The second season of the television programme Hunted opens on Monday 6 November (AvroTros, NPO3). In this programme, 14 ‘fugitives’ spend 21 days trying to escape capture by a team of expert professional investigators. This season the ‘hunters’ will be supported by QUIN, a predictive model for fugitives developed by TNO.
QUIN – short for ‘Question & Investigate’ – is the brainchild of Selmar Smit, an artificial intelligence researcher. The software was developed in collaboration with the Dutch police, with the aim of reducing the analytical workload in liquidation cases. “We chose the name QUIN for a reason. The software works very like the character of Mr. Quin in the Agatha Christie books, a mystical figure who comes and goes and who whispers ‘Have you thought about that?’ into the chief inspector’s ear.
Our QUIN is a system based on the fact that a crime can only be carried out in a finite number of ways. Every crime resembles another. That means that you can guess what a suspect might do. QUIN can help analysts to process the available data and to predict a suspect’s next moves,” Smit explains.
“On the basis of the information known about a current case and the same information drawn from old cases, QUIN can make predictions”
How does it work?
On the basis of the information known about a current case and the same information drawn from old cases, QUIN can make predictions on such things as personal details, case-related factors such as times, locations and transport choices, and the residential locations of family and friends. Smit: “QUIN calculates the distance between two cases and the model compares a variety of aspects that appear similar. It can then make predictions about where a suspect might be located, or might sleep – in a hotel, for instance, or with friends, or somewhere else – and estimates the likelihood that the suspect is still at a known location.”
Hunted as validation
Validating the effectiveness of the tool Smit developed is difficult, however, without access to the sensitive information surrounding ongoing cases. “Logically, you don’t get access to police data if you have no indication of your effectiveness – and you don’t want to disrupt ongoing cases with possibly faulty information. So taking part in the Hunted programme looked like a great way to break out of this vicious circle. There’s no question of sensitive information, but the scenarios are reasonably realistic. We got in touch with the producers, and luckily they were enthusiastic about the idea. We made QUIN available to the team, and they added me to the team as the analyst. It was a lot of fun to spend three and a half weeks working in the investigation team. An enjoyable experience – and of course, very different from my day to day work,” Smit explains.

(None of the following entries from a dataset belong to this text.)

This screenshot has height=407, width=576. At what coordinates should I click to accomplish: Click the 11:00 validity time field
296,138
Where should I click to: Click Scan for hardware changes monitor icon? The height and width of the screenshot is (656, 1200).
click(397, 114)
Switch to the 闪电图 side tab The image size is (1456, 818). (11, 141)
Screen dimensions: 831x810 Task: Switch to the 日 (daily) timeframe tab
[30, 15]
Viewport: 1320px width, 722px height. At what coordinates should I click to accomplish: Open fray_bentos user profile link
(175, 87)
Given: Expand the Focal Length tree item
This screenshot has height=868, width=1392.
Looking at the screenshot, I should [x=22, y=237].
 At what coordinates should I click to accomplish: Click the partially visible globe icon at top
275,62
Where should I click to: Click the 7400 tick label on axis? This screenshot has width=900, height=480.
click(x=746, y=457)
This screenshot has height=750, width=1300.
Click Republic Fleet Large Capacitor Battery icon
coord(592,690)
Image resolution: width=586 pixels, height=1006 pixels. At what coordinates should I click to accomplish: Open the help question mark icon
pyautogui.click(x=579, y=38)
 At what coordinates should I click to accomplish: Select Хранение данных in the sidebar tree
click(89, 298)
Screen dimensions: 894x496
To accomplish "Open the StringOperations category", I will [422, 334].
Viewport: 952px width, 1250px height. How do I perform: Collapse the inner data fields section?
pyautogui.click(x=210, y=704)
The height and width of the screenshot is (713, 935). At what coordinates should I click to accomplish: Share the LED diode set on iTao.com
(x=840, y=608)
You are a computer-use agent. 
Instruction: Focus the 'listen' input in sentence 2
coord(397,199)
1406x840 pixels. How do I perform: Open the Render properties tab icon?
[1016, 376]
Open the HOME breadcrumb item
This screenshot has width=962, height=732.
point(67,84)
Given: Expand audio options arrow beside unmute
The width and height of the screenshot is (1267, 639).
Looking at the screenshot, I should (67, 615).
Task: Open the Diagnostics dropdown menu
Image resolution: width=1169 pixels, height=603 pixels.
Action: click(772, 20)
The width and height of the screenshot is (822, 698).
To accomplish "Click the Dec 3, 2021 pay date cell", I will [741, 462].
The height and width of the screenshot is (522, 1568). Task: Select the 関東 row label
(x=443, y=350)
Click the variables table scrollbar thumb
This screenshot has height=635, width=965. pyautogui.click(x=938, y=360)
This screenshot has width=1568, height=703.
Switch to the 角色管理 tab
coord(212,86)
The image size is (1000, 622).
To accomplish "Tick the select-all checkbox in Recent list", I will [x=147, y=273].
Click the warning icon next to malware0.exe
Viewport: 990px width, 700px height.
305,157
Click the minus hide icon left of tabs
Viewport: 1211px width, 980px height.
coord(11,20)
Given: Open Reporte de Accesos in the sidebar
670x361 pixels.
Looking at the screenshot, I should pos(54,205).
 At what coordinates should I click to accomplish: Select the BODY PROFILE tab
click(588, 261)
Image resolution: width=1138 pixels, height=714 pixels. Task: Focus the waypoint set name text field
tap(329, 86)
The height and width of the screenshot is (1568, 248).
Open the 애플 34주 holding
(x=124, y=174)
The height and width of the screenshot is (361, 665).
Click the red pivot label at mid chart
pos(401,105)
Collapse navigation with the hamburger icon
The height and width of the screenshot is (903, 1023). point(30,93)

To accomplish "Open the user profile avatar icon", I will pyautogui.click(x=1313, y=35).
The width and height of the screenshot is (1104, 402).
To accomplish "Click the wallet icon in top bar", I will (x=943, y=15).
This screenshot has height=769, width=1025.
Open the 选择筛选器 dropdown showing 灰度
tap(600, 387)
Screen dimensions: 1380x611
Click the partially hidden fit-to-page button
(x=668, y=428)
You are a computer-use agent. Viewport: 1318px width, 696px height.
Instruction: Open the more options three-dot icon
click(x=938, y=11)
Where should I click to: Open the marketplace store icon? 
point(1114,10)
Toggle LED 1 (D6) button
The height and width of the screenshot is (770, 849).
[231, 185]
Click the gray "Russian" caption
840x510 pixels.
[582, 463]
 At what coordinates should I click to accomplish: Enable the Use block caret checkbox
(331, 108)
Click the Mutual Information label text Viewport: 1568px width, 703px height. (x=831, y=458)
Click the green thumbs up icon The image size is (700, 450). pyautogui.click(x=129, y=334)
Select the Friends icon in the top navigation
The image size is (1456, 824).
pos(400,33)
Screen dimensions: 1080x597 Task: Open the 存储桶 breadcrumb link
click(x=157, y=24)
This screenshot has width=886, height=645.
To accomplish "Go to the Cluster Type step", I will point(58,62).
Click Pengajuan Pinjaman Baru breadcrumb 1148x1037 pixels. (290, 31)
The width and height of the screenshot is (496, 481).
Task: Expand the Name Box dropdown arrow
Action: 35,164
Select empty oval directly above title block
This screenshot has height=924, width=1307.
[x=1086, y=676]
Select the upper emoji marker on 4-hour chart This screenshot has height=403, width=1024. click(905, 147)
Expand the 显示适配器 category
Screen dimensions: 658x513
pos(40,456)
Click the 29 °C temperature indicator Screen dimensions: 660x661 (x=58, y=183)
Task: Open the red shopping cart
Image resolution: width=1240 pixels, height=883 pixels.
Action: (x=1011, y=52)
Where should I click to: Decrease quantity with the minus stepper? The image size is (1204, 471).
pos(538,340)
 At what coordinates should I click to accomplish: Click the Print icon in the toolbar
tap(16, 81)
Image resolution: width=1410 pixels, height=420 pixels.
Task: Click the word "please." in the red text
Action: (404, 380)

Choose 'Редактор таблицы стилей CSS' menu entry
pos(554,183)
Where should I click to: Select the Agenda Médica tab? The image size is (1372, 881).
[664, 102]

“During shoots for the new season we saw that QUIN made quite a few good predictions. It looks like the tool really works!”
To prepare for the task, all data from earlier seasons of Hunted, including foreign versions, were collected and entered into QUIN to learn how these ‘fugitives’ – not genuine fugitives, obviously – had behaved. A new, slick interface was also added to the program. “During shoots for the new season we saw that QUIN made quite a few good predictions,” says Smit. “It looks like the tool really works!”
Developing QUIN was, naturally, a team effort. “I’m the one you see on TV, but there’s a whole team behind me that developed and built QUIN.”
No use to criminals
Smit has thought about whether it was a sensible step to show QUIN on television. Might it not actually make criminals smarter? “It doesn’t make any difference, really. Criminals can’t do anything with it. It won’t have a negative effect on the catchability of criminals. All they can do is to change their behaviour – but then their movements are unnatural, they make mistakes, and that might actually make them easier to catch.”
“This is a run-up to a fundamentally different way of working in the area of data analysis and prediction.”
The police are interested in an ongoing collaboration, and a QUIN pilot may soon be carried out. “Software like QUIN helps the police do what they do best: catch criminals. And this tool could also be interesting for other security organizations and services, too,” adds Smit.
“The work of security services is going to be increasingly driven by information and technology in the years to come,” agrees Krishna Taneja, director of National Security at TNO. “Online, and through devices like smartphones and cars, more data is being collected than the human brain can process and analyse. TNO is looking for solutions to this problem, in close cooperation with the security services and the business community. QUIN is an example of this, and has shown that even in its test phase it could turn raw data into predictions. This is a run-up to a fundamentally different way of working in the area of data analysis and prediction.”